Make sure you use unique variables for all the items.
Next, explain to the students that as you’re shopping you calculate the expressions in your head or on a notepad. You don’t want to overspend!
For example, if you wanted to buy 3 toy giraffes you would think “3g is the same as 3(.50) = $1.50.”
At the beginning, have them write expressions for the different items. Tell them you want to buy 4 toy turtles. If the label on the turtles says
(t) = $.25 then 4 turtles can be represented by 4(t) or 4t.
Once they’ve practiced this for a while it’s time to ask them how they would write an expression to show 2 toy giraffes and 4 toy boats.
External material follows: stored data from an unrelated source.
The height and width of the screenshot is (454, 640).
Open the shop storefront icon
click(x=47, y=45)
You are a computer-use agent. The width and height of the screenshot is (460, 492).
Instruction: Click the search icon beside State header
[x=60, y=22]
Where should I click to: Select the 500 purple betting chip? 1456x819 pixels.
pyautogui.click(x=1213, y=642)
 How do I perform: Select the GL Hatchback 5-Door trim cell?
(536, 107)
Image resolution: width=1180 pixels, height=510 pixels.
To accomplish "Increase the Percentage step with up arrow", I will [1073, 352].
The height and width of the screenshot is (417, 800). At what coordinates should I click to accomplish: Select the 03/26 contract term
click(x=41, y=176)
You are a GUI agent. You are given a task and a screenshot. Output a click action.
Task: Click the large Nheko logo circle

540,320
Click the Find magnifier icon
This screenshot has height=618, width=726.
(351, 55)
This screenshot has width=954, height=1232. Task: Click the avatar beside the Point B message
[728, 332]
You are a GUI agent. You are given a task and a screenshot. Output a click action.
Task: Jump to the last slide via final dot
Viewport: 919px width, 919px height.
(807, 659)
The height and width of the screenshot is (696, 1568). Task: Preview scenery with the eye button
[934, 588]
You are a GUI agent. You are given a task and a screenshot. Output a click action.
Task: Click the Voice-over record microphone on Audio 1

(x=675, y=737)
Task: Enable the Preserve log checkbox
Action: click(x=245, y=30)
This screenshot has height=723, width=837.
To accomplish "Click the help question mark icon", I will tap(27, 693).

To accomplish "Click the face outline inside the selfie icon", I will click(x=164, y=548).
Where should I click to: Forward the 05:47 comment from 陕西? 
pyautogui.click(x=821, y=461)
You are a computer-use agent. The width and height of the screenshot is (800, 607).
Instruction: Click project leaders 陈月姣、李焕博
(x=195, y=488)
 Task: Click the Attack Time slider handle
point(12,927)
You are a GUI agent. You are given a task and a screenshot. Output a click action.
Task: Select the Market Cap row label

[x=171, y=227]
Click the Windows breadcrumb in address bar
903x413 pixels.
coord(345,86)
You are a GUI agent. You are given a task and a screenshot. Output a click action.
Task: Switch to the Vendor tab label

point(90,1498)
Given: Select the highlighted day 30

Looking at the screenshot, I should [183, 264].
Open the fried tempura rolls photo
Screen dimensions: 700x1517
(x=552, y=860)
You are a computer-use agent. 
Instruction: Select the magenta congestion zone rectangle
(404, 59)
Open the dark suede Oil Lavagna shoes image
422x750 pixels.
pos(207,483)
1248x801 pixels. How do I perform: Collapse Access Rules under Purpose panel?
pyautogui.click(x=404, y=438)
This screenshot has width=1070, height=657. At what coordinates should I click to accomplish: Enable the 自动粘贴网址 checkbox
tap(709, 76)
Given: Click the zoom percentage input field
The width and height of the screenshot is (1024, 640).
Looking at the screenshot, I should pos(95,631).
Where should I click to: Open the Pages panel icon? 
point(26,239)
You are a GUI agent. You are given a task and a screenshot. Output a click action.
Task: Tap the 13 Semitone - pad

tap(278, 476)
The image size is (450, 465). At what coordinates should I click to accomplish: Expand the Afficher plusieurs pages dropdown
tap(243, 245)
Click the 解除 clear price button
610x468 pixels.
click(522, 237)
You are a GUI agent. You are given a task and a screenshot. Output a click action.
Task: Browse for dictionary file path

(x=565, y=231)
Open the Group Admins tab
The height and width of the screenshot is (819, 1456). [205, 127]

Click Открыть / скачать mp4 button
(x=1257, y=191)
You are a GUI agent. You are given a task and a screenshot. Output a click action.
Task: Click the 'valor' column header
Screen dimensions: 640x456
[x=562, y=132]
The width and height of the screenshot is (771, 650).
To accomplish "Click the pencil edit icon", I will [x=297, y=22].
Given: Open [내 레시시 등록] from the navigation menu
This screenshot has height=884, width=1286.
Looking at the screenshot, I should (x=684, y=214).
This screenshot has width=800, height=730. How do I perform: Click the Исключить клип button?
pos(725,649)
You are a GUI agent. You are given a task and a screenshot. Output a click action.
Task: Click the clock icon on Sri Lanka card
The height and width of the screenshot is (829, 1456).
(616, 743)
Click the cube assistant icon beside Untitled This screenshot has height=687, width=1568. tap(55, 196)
They should be able to tell you 2g + 4b and figure out the price as
2 (.50) + 4 (.30) = 1.00 + 1.20 = $2.20.
This time, divide the class into pairs and give them some play money to spend--$5.00 or $10.00 might be a good budget. Tell them that their goal is to buy as many items as possible and have the least amount left over from their budget. They must buy at least 4 different items, they can buy more, but they must buy at least 4. They can also buy more than one unit of an item.
Once they have made their final decisions about what to buy, they will need to write an expression for you to check.
(b) = $.30 (toy boat)
(g) = $.50 (toy giraffe)
(t) = $.25 (toy turtle)
(d) = $.45 (toy doll)
With a budget of $10.00 they could buy:
5b + 8g + 6t + 6d =
5 (.30) + 8 (.50) + 6 (.25) + 6 (.45) =
1.50 + 4.00 + 1.50 + 2.70 = $9.70
If they buy one more toy boat, they won’t have any money left at all!
You can also reverse the game and have them buy any combination of four items to ensure they spend the least amount of their budget as possible!